**GIVEN TEXT**
To not close my heart and to instead remain open and free. That sums it all up. The Mission. I watch how my fears have repeatedly caused a reflex of contraction. And this feels very painful. The whole energy is blocked and the love is imprisoned, it can’t flow. The beautiful givingness is stunted.
Do I want to spend my life trying to manipulate situations so that they maintain my open heart? Nope. How do I stop contracting when people say or do things I don’t like? Keep practising being in situations I don’t like and not closing.
This is the surrender experiment. I’m seeing more and more ways that trigger me closing. I’m continuing with not putting the radio on to block the noises from upstairs.

**DATA PROVIDED**
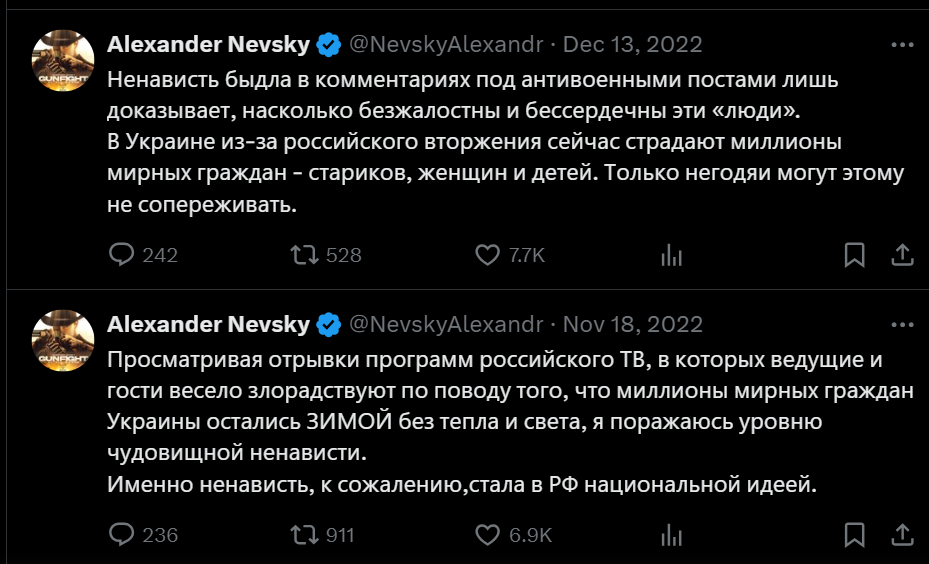The width and height of the screenshot is (929, 564).
Task: Repost the Dec 13, 2022 tweet
Action: pyautogui.click(x=301, y=255)
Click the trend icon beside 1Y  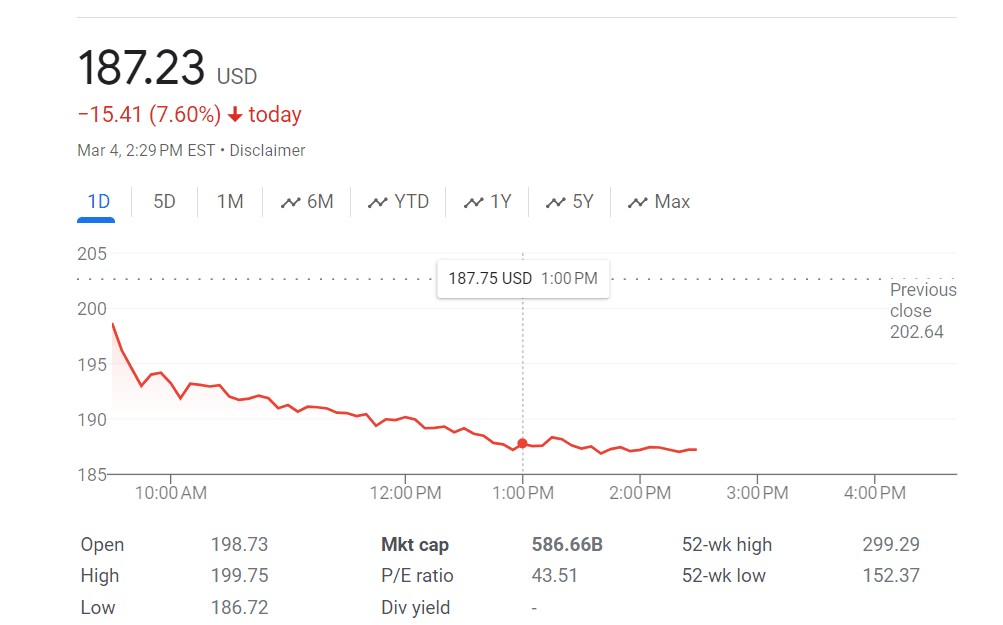(474, 203)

**SHORT TASK A**
Answer these questions from the passage on staying open:
(i) What does the writer say sums it all up?
(ii) What does the writer call the practice of not closing?
(iii) What is the writer continuing not to do to block the noises from upstairs?
**SHORT TASK B**
Copy the passage on staying open from "To not close" to "noises from upstairs.", and swap "radio" for "music".
The material that comes after the text is unrelated to it.

**CORRECT RESPONSE A**
(i) Not closing the heart and instead remaining open and free.
(ii) The surrender experiment.
(iii) Putting the radio on.

**CORRECT RESPONSE B**
To not close my heart and to instead remain open and free. That sums it all up. The Mission. I watch how my fears have repeatedly caused a reflex of contraction. And this feels very painful. The whole energy is blocked and the love is imprisoned, it can’t flow. The beautiful givingness is stunted.
Do I want to spend my life trying to manipulate situations so that they maintain my open heart? Nope. How do I stop contracting when people say or do things I don’t like? Keep practising being in situations I don’t like and not closing.
This is the surrender experiment. I’m seeing more and more ways that trigger me closing. I’m continuing with not putting the music on to block the noises from upstairs.